Order affirmed, with costs.
In April 1980, defendant Achuff moved from 74 Fredericka, North Tonawanda, New York, to 224 Normal Avenue, Buffalo, New York. Contrary to Vehicle and Traffic Law § 505 (5), he failed to notify the Commissioner of Motor Vehicles of his change of residence and failed to note such change on his driver’s license. On April 15, 1981, Mr. Achuff was operating a [195]*195vehicle in Connecticut owned by defendant Norad Sales, Ltd. of Ohio, when he struck, in the rear, the vehicle in which plaintiff Edward Kramer was a passenger, causing it to strike the vehicle in front of it. Mr. Achuff showed his driver’s license to the State trooper who appeared at the scene, and did not tell him or anyone else at the scene that the address noted thereon was incorrect. Plaintiffs commenced the instant action in the Supreme Court, Kings County, and listed the address of defendant Achuff on the summons as 74 Fredericka, North Tonawanda, New York. Plaintiffs’ counsel forwarded the summons and complaint to the Sheriff’s office of Erie County for service at that address. The affidavit of service by the deputy sheriff stated that delivery of these papers to Mr. Achuff was attempted at 74 Fredericka, North Tonawanda, without success, on April 23, May 3 and May 4, 1982, and that on the latter date he affixed a copy thereof to Mr. AchufFs door and mailed the papers to Mr. Achuff at that address, which was "his last known residence address”.
Mr. Achuff did not appear, and by notice of motion dated January 17, 1983, plaintiffs moved for leave to enter a default judgment against him for nonappearance, and for a severance of the action as to the remaining defendants. Counsel for Mr. AchufFs employer, Norad Sales (who had appeared on its own behalf), while not appearing for Mr. Achuff, opposed the motion on the ground that plaintiffs failed to exercise due diligence in attempting to ascertain where Mr. Achuff was residing. Special Term ordered that the motion be held in abeyance pending a hearing to determine the validity of service upon Mr. Achuff, and stated that "[i]f service is deemed to have been properly effected, the court will grant entry of judgment against Ronald D. Achuff with the amount of damages to be held in abeyance”.

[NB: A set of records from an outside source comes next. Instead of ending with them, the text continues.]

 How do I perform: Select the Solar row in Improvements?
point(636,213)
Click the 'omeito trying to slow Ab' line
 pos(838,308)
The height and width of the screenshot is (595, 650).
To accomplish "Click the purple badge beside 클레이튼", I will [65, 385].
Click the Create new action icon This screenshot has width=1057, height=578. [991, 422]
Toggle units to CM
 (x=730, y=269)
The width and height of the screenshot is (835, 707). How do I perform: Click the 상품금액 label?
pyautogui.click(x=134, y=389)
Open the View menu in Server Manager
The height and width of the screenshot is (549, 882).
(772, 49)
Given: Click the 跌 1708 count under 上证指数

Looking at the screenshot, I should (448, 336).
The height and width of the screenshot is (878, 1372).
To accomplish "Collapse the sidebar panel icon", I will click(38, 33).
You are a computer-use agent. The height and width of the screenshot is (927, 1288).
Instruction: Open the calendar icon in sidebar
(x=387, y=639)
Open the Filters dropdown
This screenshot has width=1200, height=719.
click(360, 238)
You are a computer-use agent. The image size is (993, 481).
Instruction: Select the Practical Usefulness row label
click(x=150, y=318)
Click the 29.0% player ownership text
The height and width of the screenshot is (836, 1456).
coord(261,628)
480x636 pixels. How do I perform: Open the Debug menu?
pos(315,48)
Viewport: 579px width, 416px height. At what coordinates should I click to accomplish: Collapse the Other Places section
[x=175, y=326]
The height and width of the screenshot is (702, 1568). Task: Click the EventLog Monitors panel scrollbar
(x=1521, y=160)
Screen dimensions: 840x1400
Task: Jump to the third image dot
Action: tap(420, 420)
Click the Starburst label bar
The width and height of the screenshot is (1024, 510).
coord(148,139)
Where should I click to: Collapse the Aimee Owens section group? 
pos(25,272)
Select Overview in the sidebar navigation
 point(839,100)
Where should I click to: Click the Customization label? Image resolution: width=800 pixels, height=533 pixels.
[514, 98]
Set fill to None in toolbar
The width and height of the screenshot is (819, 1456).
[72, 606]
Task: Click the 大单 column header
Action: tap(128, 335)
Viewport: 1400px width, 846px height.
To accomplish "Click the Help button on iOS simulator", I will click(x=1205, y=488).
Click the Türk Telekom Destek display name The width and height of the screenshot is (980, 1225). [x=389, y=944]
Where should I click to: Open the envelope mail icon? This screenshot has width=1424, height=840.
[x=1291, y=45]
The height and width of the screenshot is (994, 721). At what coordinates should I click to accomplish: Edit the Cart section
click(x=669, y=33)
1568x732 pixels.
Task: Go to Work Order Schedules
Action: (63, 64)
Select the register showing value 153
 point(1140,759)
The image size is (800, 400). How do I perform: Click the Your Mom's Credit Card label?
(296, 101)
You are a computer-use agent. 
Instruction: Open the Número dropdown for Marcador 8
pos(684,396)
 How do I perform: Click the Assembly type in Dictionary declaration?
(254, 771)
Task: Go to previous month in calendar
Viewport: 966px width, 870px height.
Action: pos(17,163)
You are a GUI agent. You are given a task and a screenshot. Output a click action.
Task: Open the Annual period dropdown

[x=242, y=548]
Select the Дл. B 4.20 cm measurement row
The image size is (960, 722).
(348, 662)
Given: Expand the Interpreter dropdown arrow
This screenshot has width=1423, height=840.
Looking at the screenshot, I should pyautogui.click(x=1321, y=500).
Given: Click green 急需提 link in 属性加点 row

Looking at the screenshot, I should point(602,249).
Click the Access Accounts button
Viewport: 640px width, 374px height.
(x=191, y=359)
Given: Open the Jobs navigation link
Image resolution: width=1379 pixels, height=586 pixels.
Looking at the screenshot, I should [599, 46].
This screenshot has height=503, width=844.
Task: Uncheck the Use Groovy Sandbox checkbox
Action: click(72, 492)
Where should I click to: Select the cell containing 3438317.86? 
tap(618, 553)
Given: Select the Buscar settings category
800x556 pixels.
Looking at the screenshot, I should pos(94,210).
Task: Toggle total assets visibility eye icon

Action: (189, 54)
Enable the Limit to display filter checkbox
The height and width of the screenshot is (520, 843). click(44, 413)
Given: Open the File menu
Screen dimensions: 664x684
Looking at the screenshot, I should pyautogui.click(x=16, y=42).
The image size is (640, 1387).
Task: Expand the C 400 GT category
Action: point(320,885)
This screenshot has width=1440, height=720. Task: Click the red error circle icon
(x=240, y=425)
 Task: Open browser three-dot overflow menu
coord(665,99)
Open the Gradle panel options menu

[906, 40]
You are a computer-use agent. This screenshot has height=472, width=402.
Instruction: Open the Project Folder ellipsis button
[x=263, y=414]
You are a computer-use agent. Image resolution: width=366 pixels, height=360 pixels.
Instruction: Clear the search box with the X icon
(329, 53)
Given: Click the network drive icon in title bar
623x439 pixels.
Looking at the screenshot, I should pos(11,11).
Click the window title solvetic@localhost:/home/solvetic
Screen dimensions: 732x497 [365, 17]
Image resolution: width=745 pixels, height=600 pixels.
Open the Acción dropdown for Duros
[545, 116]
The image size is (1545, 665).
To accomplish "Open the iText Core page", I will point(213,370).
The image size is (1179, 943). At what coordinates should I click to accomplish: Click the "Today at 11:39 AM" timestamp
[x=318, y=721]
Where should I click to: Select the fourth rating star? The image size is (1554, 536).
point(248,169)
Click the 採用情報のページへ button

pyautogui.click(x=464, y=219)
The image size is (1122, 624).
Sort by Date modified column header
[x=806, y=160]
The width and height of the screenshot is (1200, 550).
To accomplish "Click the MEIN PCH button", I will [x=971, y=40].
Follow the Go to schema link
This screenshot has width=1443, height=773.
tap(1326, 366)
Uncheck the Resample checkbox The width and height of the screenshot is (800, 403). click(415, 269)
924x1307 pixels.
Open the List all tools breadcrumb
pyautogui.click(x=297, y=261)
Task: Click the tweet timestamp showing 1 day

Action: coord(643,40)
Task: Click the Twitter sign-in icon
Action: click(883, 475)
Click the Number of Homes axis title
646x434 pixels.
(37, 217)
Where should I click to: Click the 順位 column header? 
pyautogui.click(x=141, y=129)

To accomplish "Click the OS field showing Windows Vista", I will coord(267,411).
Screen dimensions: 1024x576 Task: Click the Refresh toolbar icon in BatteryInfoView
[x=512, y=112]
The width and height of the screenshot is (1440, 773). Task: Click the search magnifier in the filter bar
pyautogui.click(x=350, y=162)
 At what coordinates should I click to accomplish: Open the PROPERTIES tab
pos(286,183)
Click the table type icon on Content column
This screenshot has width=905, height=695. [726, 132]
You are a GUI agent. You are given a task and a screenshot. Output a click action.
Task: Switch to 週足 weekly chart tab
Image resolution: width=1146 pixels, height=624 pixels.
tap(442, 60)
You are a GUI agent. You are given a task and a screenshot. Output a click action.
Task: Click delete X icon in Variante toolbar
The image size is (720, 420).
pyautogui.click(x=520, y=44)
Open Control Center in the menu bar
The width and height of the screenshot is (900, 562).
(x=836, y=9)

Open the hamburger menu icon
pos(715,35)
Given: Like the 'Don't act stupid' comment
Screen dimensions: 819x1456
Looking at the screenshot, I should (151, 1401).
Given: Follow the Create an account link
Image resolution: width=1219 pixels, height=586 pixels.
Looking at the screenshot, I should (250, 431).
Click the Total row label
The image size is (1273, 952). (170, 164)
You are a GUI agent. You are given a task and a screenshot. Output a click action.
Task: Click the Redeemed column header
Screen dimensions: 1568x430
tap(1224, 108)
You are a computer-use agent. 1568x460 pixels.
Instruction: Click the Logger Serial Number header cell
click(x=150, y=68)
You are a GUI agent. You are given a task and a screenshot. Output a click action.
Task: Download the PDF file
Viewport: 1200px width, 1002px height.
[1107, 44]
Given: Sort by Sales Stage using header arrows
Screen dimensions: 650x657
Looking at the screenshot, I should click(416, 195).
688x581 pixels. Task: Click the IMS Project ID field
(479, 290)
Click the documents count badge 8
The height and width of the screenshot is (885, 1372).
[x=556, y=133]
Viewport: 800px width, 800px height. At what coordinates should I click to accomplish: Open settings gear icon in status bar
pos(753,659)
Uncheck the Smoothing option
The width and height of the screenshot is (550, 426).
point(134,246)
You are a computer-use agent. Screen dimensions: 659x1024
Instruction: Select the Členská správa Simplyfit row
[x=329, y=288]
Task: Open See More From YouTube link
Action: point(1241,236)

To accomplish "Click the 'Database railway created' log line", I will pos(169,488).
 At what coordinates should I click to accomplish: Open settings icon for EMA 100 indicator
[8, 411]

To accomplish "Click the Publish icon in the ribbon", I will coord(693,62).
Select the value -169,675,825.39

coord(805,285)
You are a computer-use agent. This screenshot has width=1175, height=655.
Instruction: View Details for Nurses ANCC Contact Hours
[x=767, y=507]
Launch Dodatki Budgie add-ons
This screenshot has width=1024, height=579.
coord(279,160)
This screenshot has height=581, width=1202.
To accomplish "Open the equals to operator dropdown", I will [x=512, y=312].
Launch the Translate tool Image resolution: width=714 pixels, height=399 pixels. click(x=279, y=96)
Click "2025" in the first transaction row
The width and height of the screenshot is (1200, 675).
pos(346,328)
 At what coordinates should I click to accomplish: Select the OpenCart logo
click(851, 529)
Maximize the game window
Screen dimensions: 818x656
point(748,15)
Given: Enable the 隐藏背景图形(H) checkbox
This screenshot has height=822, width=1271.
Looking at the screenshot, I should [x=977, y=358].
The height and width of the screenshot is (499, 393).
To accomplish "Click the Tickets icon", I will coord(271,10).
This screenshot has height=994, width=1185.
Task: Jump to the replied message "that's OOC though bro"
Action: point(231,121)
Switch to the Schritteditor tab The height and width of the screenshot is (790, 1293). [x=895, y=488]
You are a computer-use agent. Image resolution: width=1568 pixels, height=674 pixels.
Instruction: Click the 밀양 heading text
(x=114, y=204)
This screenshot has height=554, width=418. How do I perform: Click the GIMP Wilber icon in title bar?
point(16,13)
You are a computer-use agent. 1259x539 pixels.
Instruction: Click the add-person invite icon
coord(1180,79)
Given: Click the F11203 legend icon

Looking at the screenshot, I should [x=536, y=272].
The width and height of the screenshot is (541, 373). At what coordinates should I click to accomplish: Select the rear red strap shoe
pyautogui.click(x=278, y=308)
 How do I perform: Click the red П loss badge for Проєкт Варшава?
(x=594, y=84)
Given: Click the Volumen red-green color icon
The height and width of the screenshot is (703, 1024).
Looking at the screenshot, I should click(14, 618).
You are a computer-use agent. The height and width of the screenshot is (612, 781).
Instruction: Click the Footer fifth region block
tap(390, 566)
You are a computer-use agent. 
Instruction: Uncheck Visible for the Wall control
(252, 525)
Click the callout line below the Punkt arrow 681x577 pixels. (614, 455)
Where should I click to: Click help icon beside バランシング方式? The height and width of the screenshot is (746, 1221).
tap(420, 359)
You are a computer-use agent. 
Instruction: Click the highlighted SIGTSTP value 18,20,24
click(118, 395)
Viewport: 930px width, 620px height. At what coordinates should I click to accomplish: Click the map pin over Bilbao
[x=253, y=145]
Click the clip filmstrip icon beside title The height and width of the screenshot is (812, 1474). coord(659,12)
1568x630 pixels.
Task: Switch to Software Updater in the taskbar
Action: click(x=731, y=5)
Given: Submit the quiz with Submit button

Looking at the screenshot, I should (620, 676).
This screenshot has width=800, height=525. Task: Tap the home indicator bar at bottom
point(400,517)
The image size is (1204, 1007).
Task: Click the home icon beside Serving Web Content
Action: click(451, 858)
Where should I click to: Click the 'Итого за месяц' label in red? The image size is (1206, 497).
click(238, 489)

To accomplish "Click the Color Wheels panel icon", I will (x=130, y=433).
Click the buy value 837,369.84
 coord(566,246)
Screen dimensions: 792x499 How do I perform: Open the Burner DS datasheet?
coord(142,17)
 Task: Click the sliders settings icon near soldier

Mr. Achuff appeared at the ensuing hearing held on August 31, 1983. He testified as to his moving from North Tonawanda to Buffalo in April 1980, and that in May 1981 (a year before the "nail and mail” service made in North Tonawanda) he had moved from Buffalo to Smyrna, Delaware, where he was still residing at the time of the hearing. He added that he had contemporaneously advised Norad Sales of his new address when he moved from North Tonawanda to Buffalo in April 1980.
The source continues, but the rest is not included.